European stocks traded mixed Friday following a strong session for stocks in Asia amid thins volumes owing to U.S. Thanksgiving celebrations.
Britain's FTSE 100 index added 6 points by 10:45 GMT, led by consumer and healthcare stocks. France's CAC-40 gained around 2.5 points while DAX performance index in Germany slipped 11 points.
Italy's bank-heavy FTSE MIB, however, dipped 40 points at the start of trading, dragged lower by a 5.5% decline in Monte dei Paschi (BMDPY) shares after the country's third-biggest lender -and the world's oldest bank - secured the backing of shareholders for its latest bailout late Thursday.
The vote gives the board the authority to push forward with a JPMorgan (JPM) -led rescue plan that will see it raise €5 billion ($5.3 billion) of new equity - nearly 10 times its market capitalization.

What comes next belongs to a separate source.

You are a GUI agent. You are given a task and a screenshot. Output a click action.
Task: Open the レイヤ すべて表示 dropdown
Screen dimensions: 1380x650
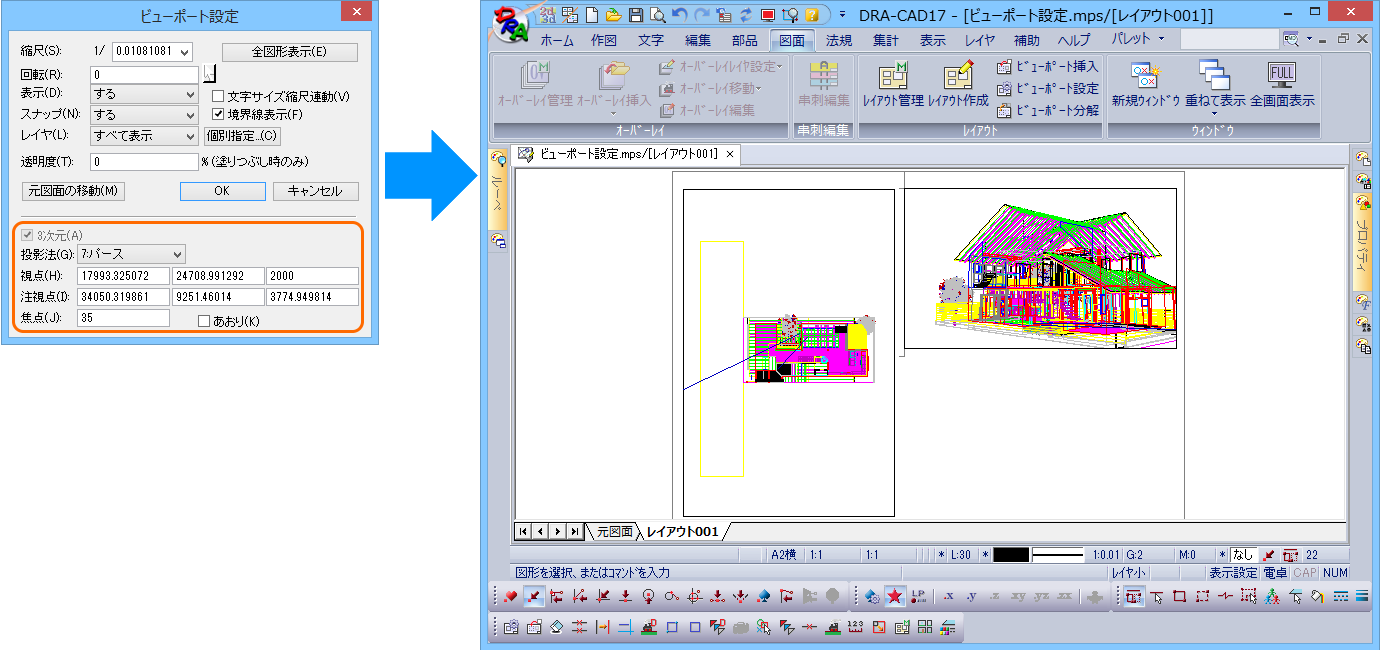pyautogui.click(x=145, y=136)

Another major mover in Europe were shares of Swiss biotech group Actelion (ALIOF) , which rose sharply in Zurichon a report that it's attracted a bid from Johnson & Johnson JNJ that could be worth $17 billion.
Actelion shares rose 13% to Sfr171.12 by 11:45 CET, valuing the Allschwil, Switzerland-based group at an all-time high of Sfr19.34 billion ($19.1 billion).
Bond markets resumed their upward march in yield as investors sold US government debt in advance of what many assume will be much-faster inflation as a result of the various fiscal stimulus plans of President elect Donald Trump and an accelerated pace of monetary tightening from the Federal Reserve.
Benchmark 2-year U.S Treasury note yields leaped to a six and a half year high 1.17% Friday before easing back to 1.15% while yields on 10-year Treasuries crept 2 basis points higher to trade at around 2.38%.
In Europe, German bund futures opened modestly higher, although volumes were thin, pushing the yield on benchmark 10-year bunds down one basis point to 0.25% while 2-year notes, known as schatz, hit a new record low of -0.75%.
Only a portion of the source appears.